━━━ The records ━━━

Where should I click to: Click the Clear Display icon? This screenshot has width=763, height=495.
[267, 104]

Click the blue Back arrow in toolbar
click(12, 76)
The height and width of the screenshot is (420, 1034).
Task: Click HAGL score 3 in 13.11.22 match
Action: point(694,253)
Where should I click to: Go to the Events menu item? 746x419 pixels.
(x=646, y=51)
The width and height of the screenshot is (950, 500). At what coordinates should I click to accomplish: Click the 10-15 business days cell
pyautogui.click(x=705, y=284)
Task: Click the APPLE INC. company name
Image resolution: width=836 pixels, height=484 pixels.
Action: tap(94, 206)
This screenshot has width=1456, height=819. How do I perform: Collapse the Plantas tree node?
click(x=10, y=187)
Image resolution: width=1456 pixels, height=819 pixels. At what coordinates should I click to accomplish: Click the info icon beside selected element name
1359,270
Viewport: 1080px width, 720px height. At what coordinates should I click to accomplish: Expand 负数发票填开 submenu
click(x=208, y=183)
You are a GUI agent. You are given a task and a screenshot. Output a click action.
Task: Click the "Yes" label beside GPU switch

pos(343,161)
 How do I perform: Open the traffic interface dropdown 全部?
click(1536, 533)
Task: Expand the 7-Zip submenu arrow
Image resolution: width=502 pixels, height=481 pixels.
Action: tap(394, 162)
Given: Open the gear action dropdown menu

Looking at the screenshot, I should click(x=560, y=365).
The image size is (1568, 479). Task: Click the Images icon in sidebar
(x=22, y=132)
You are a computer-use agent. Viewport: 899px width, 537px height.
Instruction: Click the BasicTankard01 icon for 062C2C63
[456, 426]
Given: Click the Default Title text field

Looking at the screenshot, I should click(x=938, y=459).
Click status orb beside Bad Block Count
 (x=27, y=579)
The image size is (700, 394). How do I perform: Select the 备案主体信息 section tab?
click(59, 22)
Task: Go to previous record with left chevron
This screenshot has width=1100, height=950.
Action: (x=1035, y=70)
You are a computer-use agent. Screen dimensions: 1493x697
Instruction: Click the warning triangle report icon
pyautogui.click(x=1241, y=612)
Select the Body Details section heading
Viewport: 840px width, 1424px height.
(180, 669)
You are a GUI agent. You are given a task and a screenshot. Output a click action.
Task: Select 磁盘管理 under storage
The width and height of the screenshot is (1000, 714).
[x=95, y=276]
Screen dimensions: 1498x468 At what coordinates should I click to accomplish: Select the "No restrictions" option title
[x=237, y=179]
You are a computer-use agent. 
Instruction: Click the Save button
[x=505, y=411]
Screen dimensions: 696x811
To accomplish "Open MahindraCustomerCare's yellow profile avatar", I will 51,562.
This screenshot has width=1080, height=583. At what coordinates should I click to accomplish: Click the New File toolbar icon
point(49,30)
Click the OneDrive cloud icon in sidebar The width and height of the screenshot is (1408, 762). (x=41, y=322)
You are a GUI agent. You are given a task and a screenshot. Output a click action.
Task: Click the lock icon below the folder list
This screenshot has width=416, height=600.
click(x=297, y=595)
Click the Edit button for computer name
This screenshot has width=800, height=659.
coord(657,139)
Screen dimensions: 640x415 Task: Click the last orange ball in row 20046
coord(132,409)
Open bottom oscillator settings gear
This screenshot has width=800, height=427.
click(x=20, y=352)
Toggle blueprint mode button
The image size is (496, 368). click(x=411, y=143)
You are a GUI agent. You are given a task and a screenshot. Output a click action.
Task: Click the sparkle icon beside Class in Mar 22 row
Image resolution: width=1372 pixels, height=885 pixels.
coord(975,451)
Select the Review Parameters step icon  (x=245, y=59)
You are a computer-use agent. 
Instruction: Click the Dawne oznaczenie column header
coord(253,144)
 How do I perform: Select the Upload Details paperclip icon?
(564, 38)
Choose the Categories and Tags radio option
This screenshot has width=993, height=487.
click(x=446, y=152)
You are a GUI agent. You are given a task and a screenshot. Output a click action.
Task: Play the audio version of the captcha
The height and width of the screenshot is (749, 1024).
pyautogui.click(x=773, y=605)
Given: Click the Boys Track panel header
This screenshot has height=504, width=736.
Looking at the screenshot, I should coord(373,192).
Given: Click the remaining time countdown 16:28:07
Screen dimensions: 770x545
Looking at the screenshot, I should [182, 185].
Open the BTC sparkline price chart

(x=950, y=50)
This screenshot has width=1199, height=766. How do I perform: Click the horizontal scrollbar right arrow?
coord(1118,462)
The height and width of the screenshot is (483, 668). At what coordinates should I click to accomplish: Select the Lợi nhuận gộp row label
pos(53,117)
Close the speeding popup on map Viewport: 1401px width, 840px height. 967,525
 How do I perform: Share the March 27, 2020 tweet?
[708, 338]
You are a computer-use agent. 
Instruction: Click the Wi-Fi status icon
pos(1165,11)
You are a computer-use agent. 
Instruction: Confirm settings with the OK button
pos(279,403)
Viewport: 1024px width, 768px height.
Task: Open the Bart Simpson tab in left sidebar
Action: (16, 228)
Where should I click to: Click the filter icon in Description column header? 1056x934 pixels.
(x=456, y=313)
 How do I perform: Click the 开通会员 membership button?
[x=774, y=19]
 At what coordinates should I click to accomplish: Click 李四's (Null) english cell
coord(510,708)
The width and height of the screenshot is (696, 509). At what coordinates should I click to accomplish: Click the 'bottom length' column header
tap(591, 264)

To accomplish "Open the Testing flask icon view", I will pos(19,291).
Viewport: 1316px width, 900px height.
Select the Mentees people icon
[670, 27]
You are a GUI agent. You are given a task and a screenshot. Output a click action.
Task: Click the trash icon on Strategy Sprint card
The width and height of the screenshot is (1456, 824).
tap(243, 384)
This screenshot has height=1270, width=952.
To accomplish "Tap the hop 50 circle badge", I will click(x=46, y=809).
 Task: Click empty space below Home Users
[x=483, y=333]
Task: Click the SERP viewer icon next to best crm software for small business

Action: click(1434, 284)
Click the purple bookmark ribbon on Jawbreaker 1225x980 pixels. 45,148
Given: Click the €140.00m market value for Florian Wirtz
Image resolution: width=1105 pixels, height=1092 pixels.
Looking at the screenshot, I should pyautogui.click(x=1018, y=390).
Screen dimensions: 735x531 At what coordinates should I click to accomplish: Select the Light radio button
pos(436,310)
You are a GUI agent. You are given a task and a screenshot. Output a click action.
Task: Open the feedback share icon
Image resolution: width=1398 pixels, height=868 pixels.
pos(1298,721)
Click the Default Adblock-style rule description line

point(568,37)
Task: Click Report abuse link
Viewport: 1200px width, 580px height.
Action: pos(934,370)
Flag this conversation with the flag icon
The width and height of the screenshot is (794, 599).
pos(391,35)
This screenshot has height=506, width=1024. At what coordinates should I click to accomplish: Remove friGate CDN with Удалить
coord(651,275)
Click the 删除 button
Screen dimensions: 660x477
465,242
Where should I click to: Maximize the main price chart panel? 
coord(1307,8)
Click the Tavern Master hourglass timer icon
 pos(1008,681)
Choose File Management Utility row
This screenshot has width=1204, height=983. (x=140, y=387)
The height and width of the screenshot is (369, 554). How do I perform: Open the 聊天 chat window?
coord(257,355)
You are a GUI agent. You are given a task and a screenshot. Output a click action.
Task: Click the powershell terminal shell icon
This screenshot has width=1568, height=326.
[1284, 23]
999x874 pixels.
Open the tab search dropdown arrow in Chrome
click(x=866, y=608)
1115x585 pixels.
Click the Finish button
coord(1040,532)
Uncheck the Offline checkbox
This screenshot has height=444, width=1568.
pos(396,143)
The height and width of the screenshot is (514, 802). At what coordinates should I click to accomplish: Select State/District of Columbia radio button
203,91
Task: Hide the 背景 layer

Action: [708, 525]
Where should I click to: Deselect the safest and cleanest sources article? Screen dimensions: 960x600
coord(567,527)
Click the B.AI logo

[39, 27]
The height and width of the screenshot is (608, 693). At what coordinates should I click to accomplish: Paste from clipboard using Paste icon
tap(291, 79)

━━━

● **Exercise brief**
Which lines in the listing hold the word "will"? Copy them out.

● **The answer**
To accomplish "Open MahindraCustomerCare's yellow profile avatar", I will 51,562.
To accomplish "Open the Testing flask icon view", I will pos(19,291).
To accomplish "Tap the hop 50 circle badge", I will click(x=46, y=809).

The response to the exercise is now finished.